O Papa estava pensando na queda de Acre, o último bastião dos cruzados na Terra Santa, e na descrição jereminiana que um frade dominicano, testemunha do massacre de Acre, escrevera: “Chorai, sobre vossos chefes, que vos abandonaram. Chorai sobre vosso Papa e vossos cardeais e prelados e sobre o clero da Igreja. Chorai sobre os vossos reis, príncipes, barões e cavaleiros cristãos, que se chamam a si mesmos de grandes combatentes, mas deixaram esta cidade repleta de cristãos sem defesa e abandonaram-na, deixando-a só como um cordeiro no meio de lobos.”
O padre que escrevera essa lamentação atribuia à falta de firmeza moral e ao enfraqucimento da fé, que principalmente os cavaleiros Templários tinham mostrado nessa ocasião. A queda de Acre e Tripoli foram computadas á falta de fervor dos Templários npos combates e ás disputas pelo poder, que eles travavam com os Hospitalários.
Pela primeira vez surgiu, dentro da Igreja, a idéia de fundir as duas Ordens, idéia essa propagada pelo Papa Nicolau IV. Essa idéia havia ganho força dentro de toda a cristandade, mas a morte de Nicolau IV e as manobras dos Grãos-Mestres Templários e Hospitalários, ciosos de sua independência, haviam torpedeado esses planos. Principalmente porque a idéia era que, com a fusão das duas Ordens, uma nova cruzada fosse finan-ciada pelo tesouro de ambas.
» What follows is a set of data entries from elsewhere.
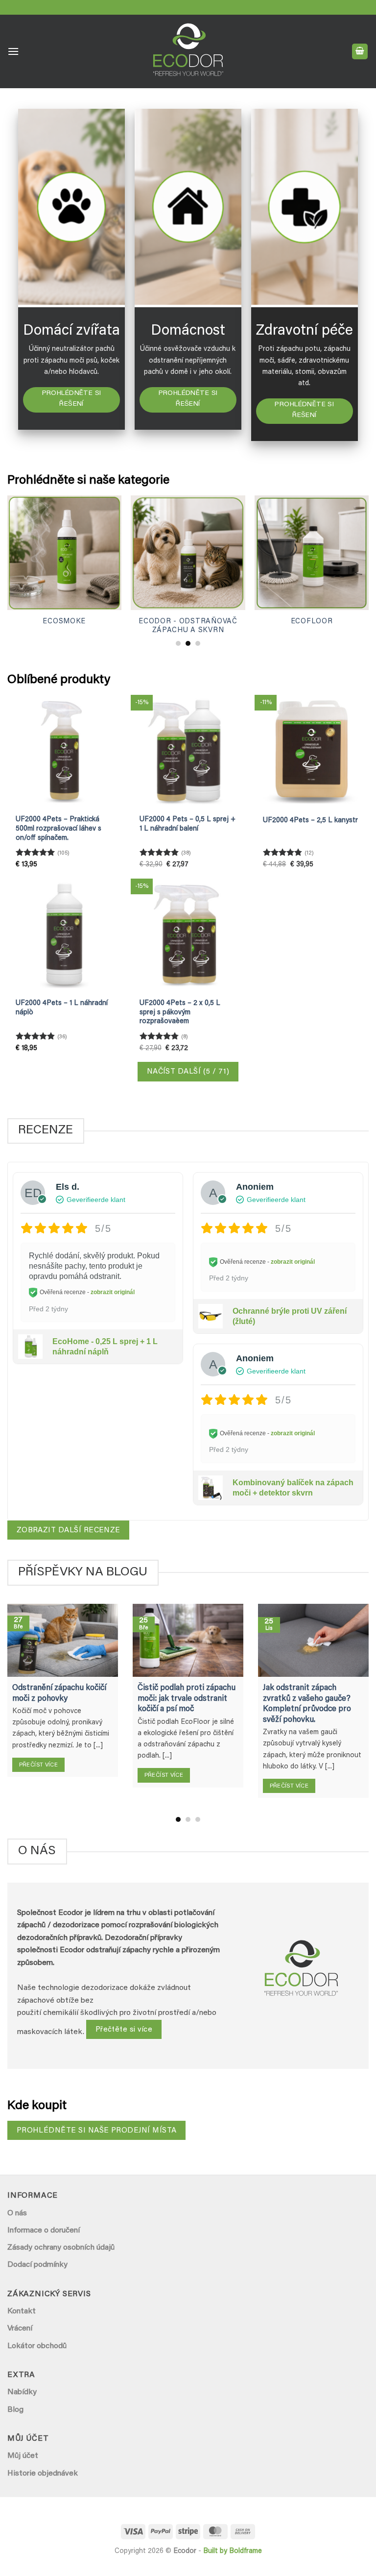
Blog (15, 2410)
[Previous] (22, 553)
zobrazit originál (113, 1292)
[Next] (354, 553)
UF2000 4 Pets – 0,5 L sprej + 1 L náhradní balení (187, 824)
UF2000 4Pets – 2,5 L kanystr (310, 820)
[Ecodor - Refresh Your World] (188, 53)
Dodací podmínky (37, 2265)
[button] (13, 51)
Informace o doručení (43, 2230)
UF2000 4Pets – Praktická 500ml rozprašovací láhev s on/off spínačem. (58, 828)
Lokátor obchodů (37, 2346)
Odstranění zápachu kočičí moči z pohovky (59, 1693)
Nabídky (22, 2392)
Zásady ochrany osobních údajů (61, 2248)
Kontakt (21, 2311)
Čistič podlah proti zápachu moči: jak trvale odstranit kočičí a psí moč (186, 1698)
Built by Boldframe (232, 2551)
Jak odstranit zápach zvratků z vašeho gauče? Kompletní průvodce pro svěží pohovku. (307, 1704)
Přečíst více (38, 1765)
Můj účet (22, 2456)
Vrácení (19, 2328)
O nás (17, 2213)
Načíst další (188, 1072)
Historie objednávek (42, 2474)
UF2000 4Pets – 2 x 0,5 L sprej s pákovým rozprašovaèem (180, 1012)
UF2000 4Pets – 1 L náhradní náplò (62, 1008)
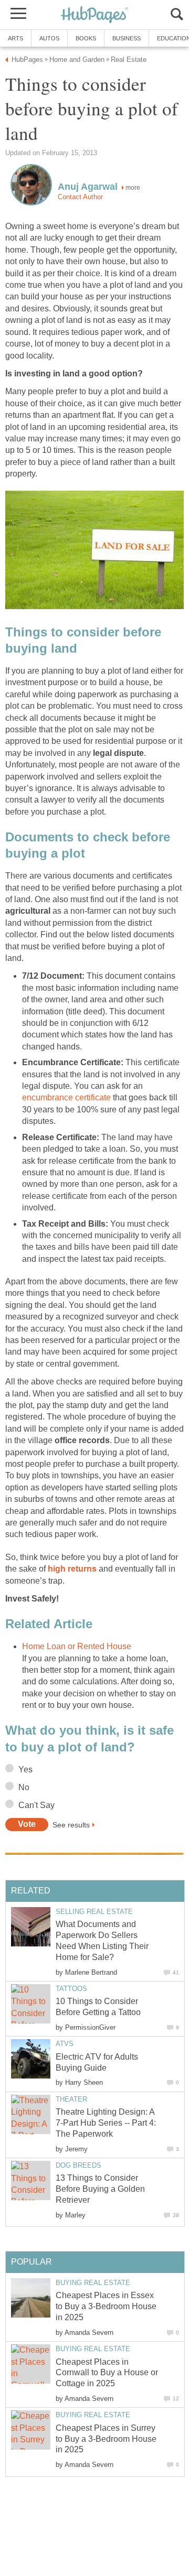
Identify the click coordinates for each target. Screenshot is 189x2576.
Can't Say (36, 1805)
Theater (71, 2099)
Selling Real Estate (94, 1911)
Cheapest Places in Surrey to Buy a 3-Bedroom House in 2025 (106, 2438)
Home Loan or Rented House (76, 1646)
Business (126, 38)
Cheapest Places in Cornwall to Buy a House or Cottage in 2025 (107, 2372)
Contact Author (80, 197)
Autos (49, 38)
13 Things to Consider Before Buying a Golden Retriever (100, 2188)
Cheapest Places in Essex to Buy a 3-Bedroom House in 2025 (106, 2306)
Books (86, 38)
– Os mongóis odeiam os sarracenos tanto quanto nós – disse Jacques de Molay, quebrando o fluxo dos pensamentos do Papa. – Se conseguirmos agora levantar um exército para apoiá-los, com certeza eles nos devolverão Jerusalém e poderemos retomar Tortosa, para dali iniciarmos uma nova guerra de reconquista.
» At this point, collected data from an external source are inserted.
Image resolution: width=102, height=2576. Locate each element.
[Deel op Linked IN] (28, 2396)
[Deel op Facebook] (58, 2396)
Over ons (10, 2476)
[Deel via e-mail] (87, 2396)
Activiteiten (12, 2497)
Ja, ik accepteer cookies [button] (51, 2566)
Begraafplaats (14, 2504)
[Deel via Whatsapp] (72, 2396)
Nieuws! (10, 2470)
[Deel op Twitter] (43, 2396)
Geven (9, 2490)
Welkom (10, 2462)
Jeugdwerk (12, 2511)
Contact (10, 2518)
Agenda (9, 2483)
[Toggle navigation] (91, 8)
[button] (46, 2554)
Mas estava-se em dezembro de 1302, e naquele momento, a unica preocupação de Bonifácio VIII era a sua briga com Filipe o Belo, rei de França, que havia desdenhado e refutado a sua bula, Unan Sancten, na qual o Papa reclamava a “supremacia pontificia sobre todos os reinos da cristandade, para salvação de todas as almas.”
– Neste momento – disse o Papa – tenho que voltar todas as minhas forças para resolver este problema com Filipe. Não posso pensar em nenhuma cruzada. E completando: – Aconselho também a vós que vos acauteleis contra Filipe – disse o Papa.
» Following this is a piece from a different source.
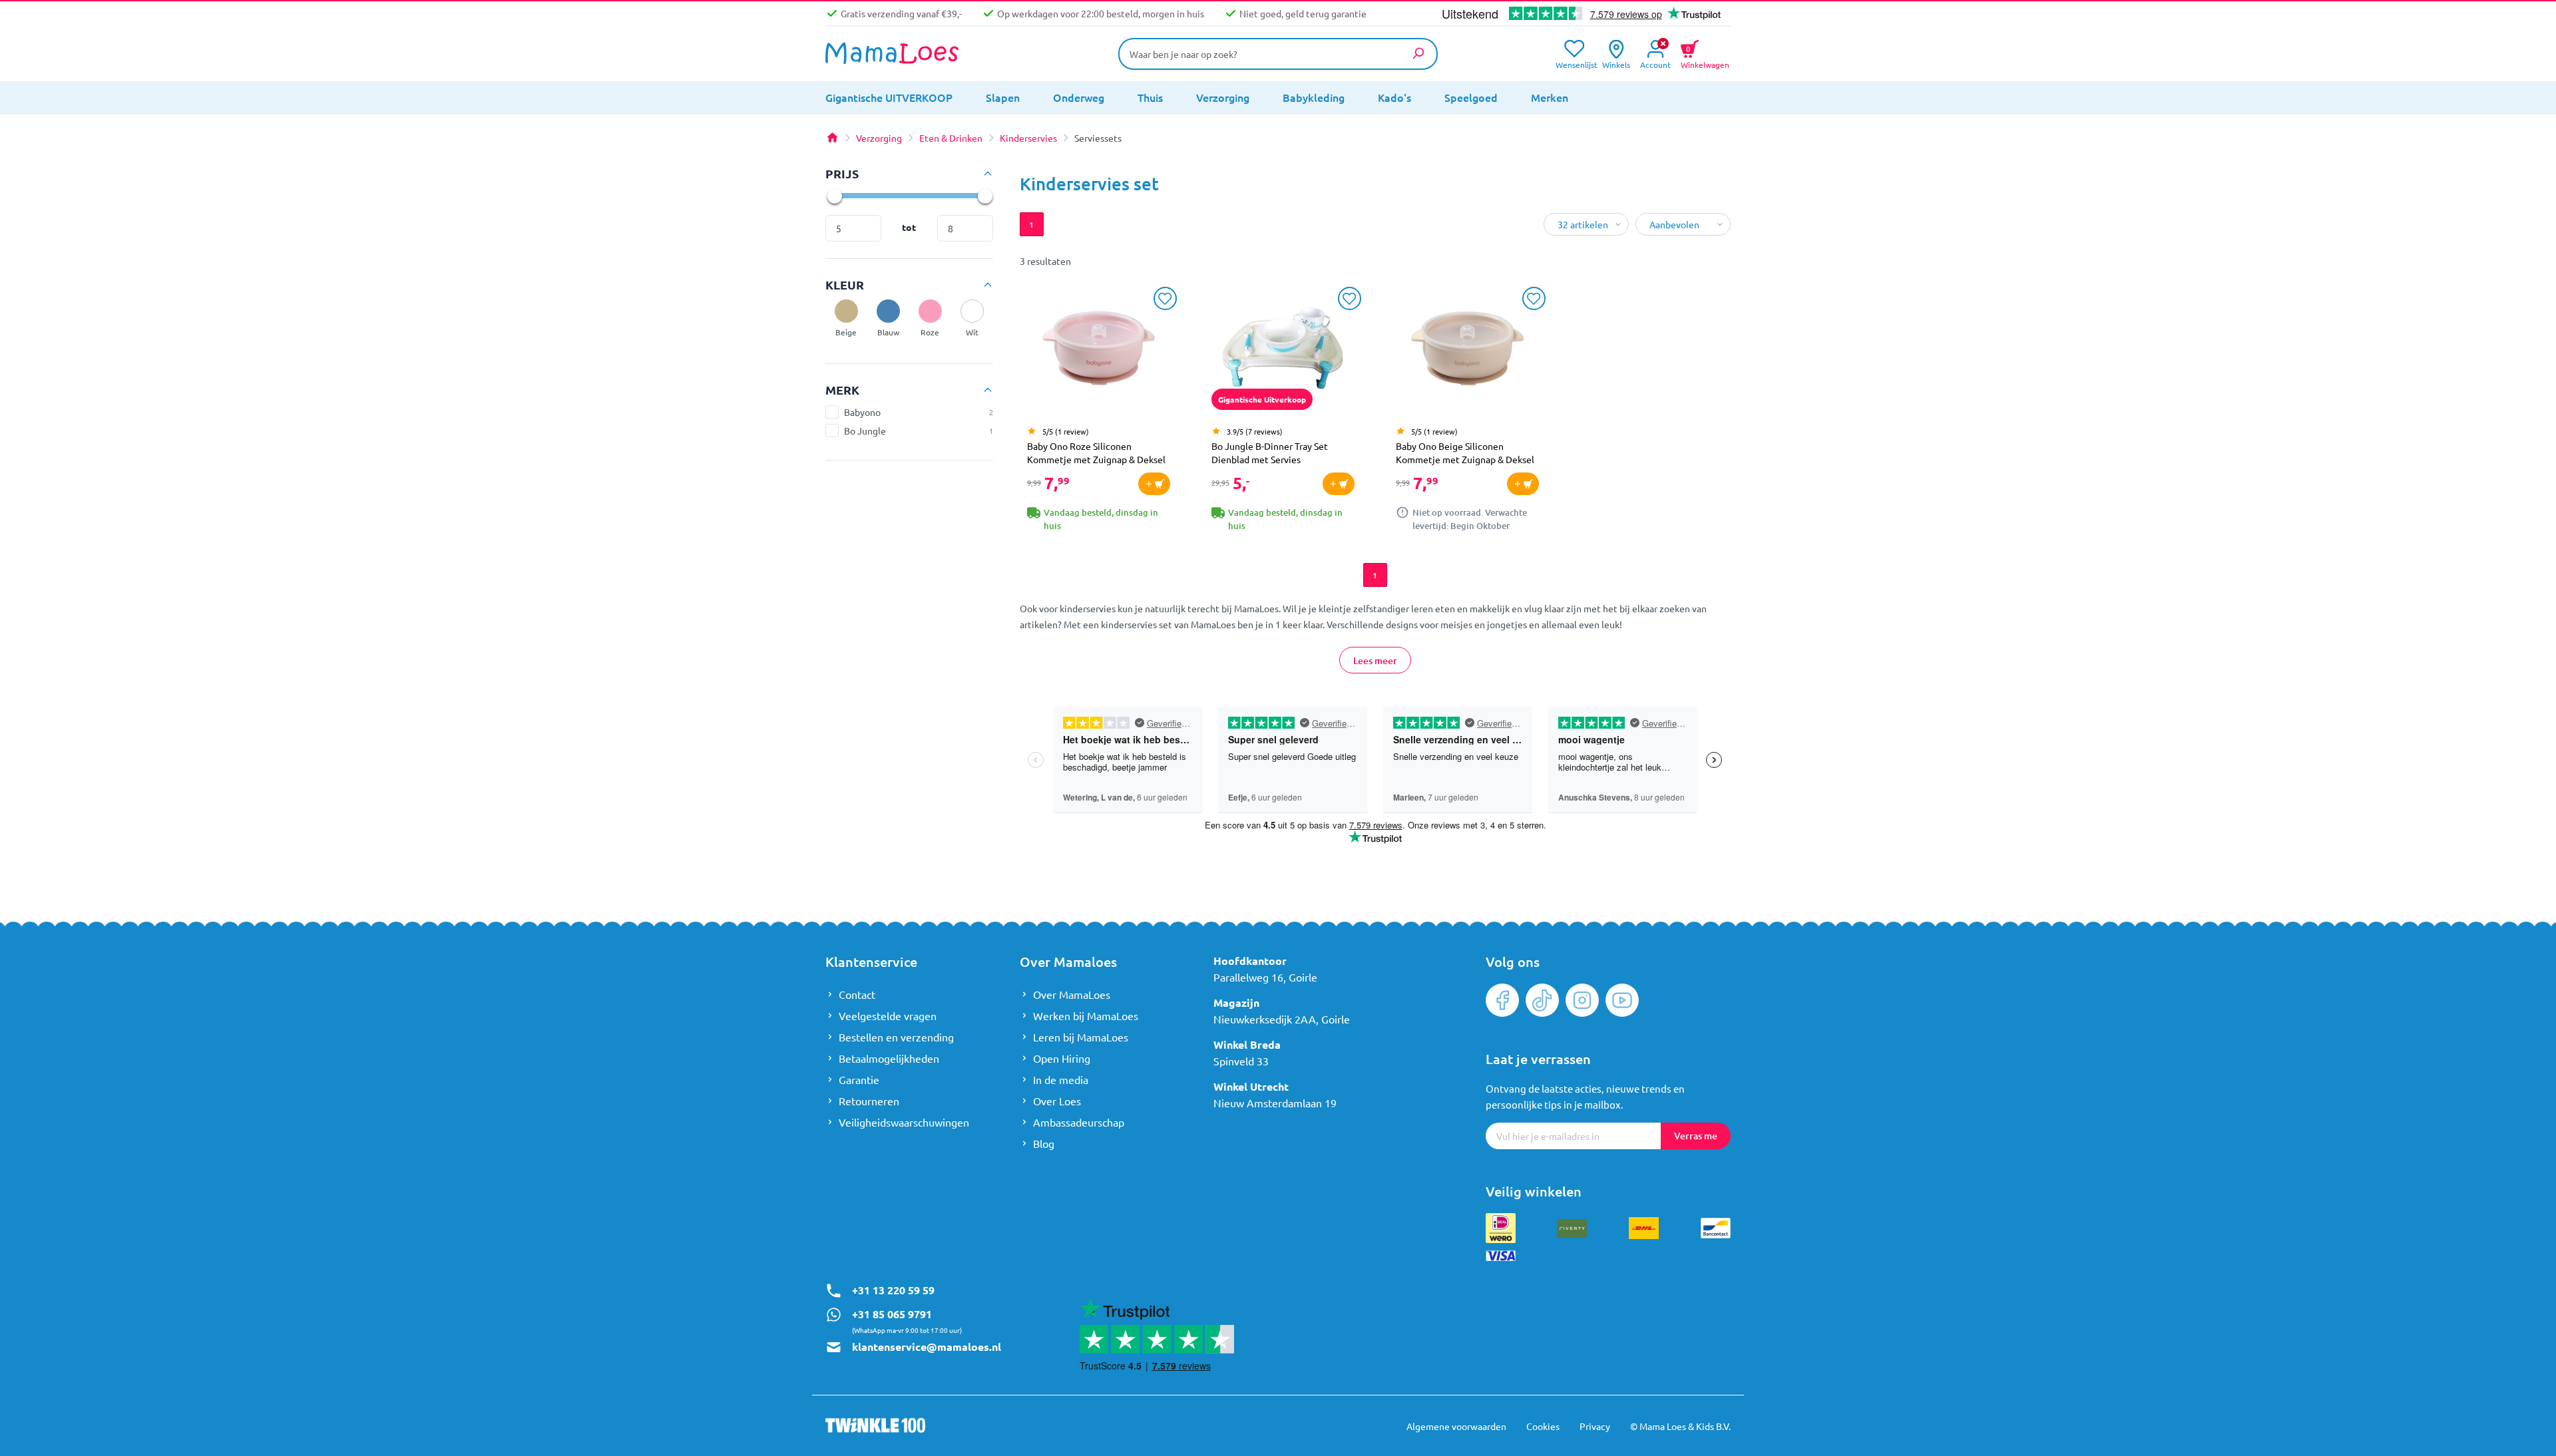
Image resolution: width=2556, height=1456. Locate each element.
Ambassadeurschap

Logo depois dessa conversa com Bonifácio VIII, a sete de setembro de 1303, aconteceria o atentado de Agnani, no qual o Papa seria preso por um esquadrão de soldados de Filipe o Belo, comandados pessoalmente por Guilherme de Nogaret. Nessa ocasião, o Papa seria esbofeteado por Sciarra de Colonna, irmão do cardeal Colonna, Jacques, inimigo do Papa. Em consequência, Bonifácio VIII morreria quatro semanas mais tarde. Seria substituido por Niccoló Bocassino, Cardeal-arcebispo de Óstia, que morreria um ano depois, suspeito de envenenamento por parte de cúmplices associados á Filipe, já que Bento XI, nome que Niccoló adotara, se recusara a levantar a excomunhão de Guilherme de Nogaret e os irmãos Colonna pelo atentado de Agnani. Em seu lugar fora eleito o Papa Clemente V.
Sózinho em sua cela, esfregando os tornozelos agora dormentes e esfolados pelos aros de ferro da corrente que o prendia á parede úmida da cela, Jacques de Molay rememorava todos esses acontecimentos. Não podia deixar de recriminar-se pela teimosia e pela falta de visão que o acometera nesses anos cruciais que antecederam a sua prisão.
– Como fui tolo – pensou. – Poderia ter sido tudo diferente.